§ Task details: Reproduce exactly the lines below, starting at the line that contains "Given: Open the tweet via its 12小时 timestamp" and ending with the last line of the records, both included; leave out any pictures.

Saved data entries
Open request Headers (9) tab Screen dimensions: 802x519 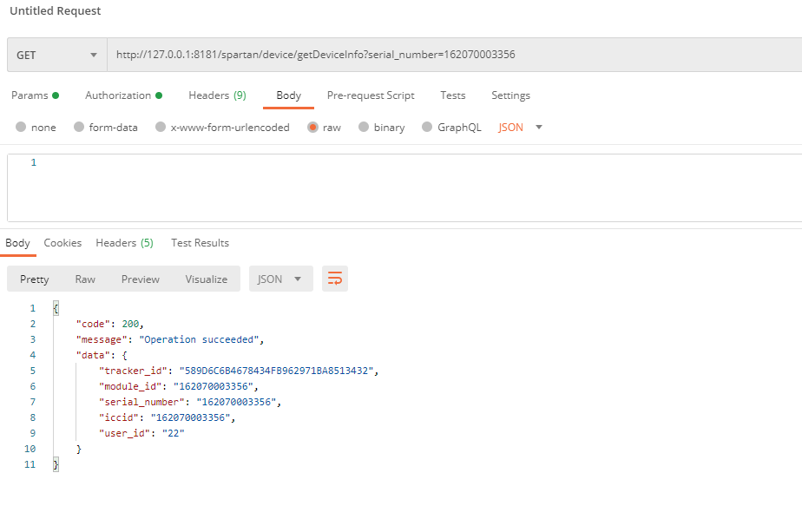[217, 95]
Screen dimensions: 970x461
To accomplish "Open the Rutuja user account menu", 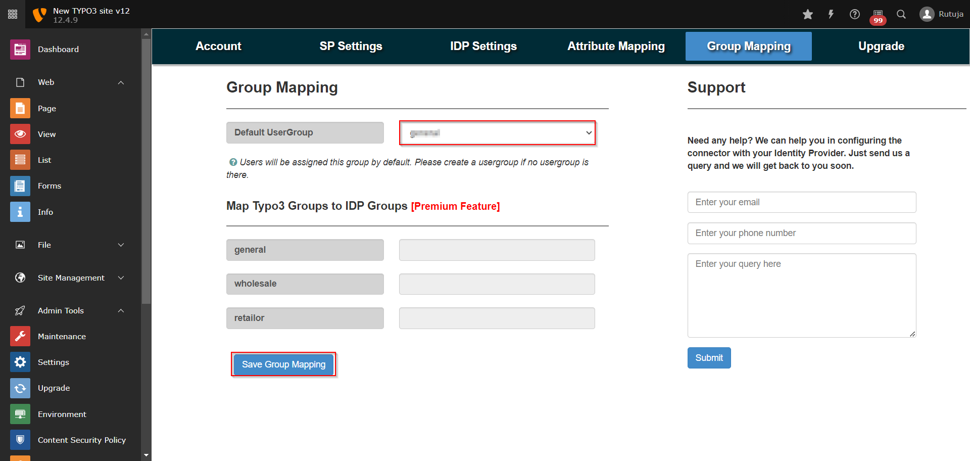I will pos(942,14).
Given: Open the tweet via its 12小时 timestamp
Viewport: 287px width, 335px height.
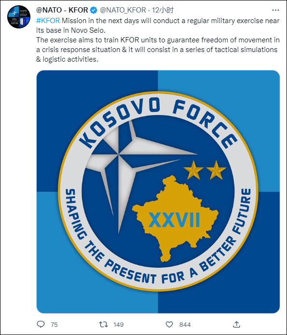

§ Completed exercise:
Given: Open the tweet via its 12小时 timestamp
Viewport: 287px width, 335px height.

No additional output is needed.